**Material provided**

☆ ☆ ☆ ☆ ☆

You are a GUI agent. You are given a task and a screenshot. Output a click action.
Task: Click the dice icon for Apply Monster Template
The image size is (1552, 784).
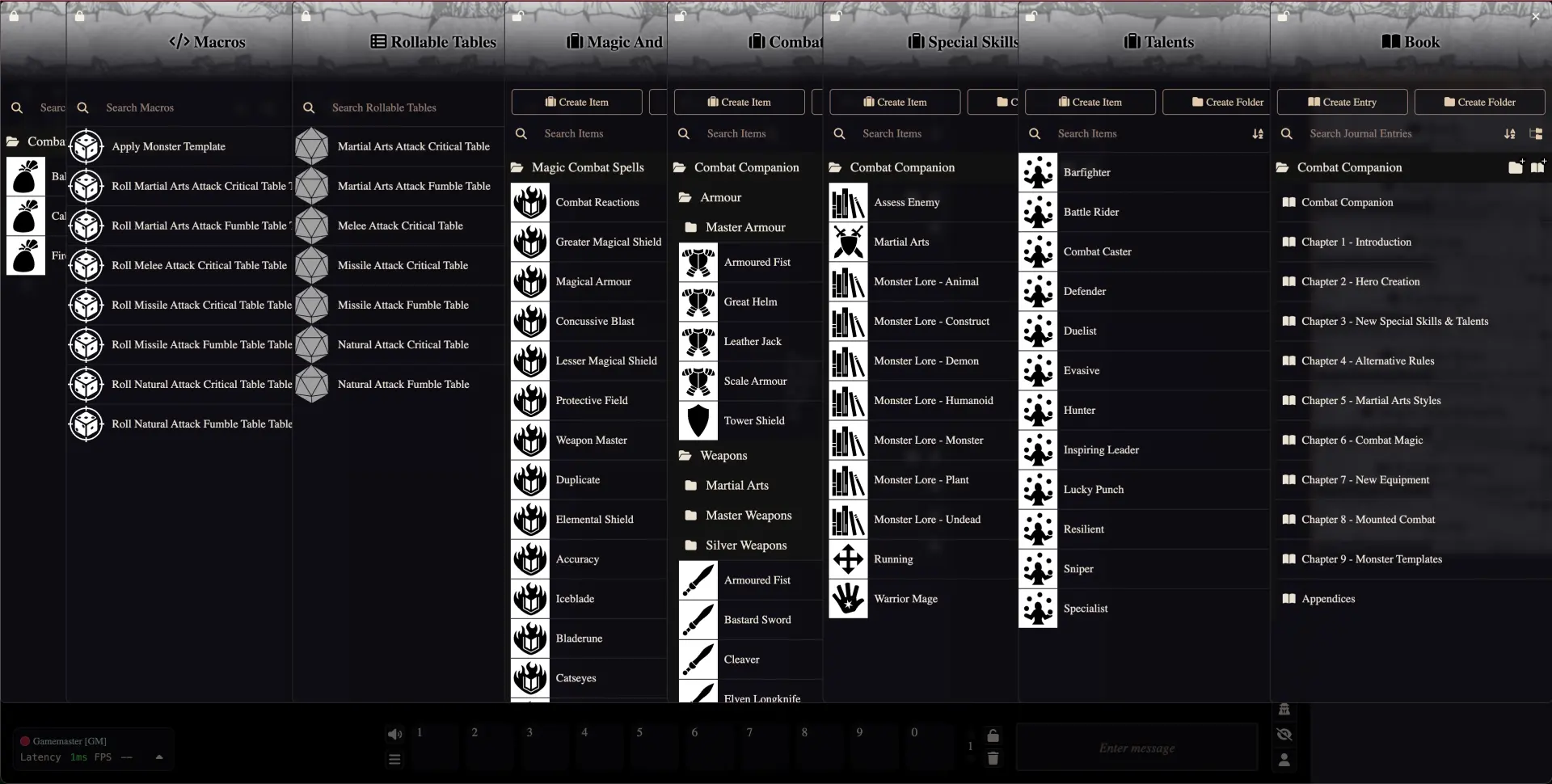tap(86, 147)
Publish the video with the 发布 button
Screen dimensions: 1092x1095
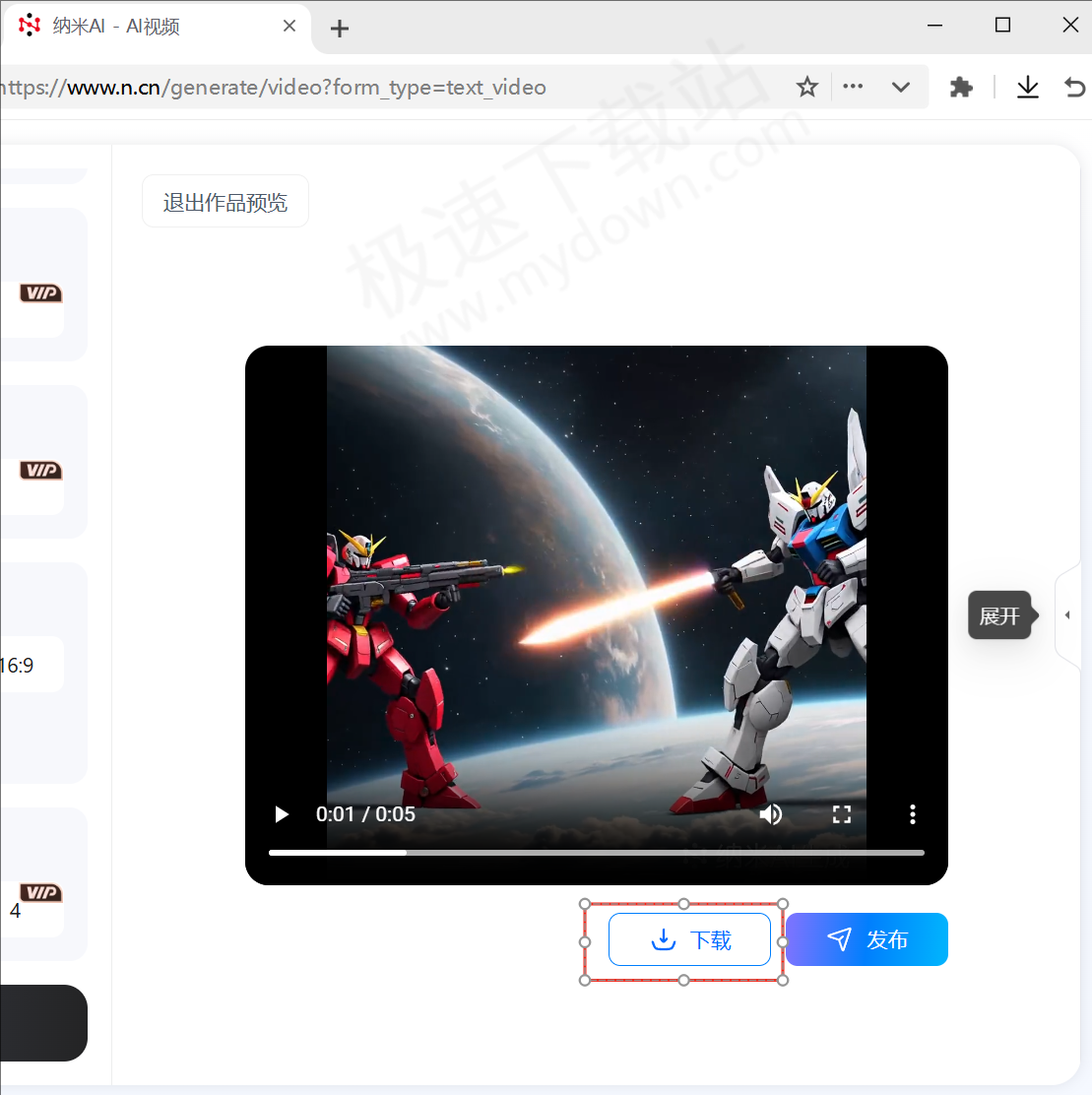point(867,939)
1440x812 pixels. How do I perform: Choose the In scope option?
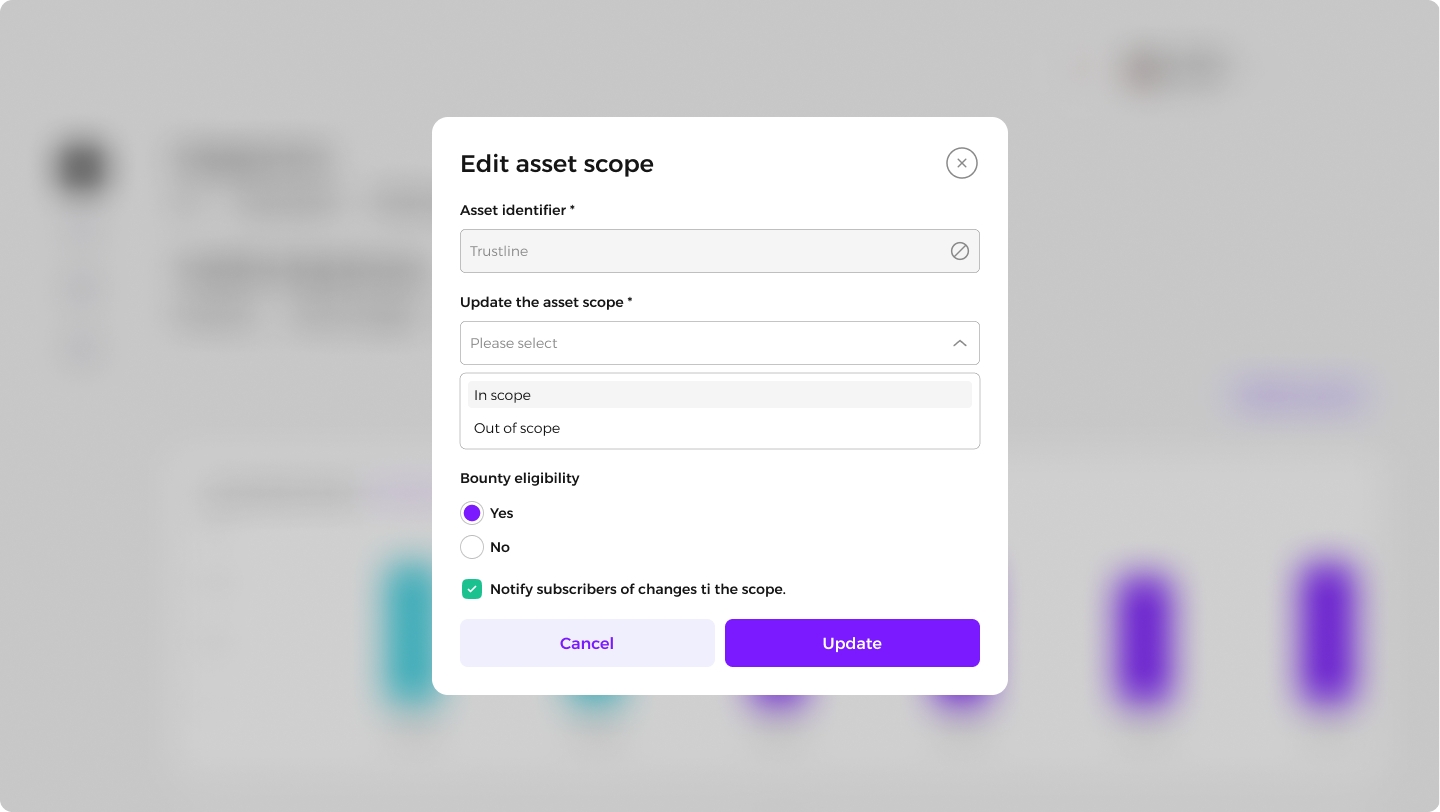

☆ ☆ ☆ ☆ ☆

**Exercise description**
Write out the entries again word for word. Do not include the pictures.

**Response for this exercise**
You are a GUI agent. You are given a task and a screenshot. Output a click action.
Task: Click the dice icon for Apply Monster Template
The image size is (1552, 784).
tap(86, 147)
Publish the video with the 发布 button
Screen dimensions: 1092x1095
point(867,939)
1440x812 pixels. How do I perform: Choose the In scope option?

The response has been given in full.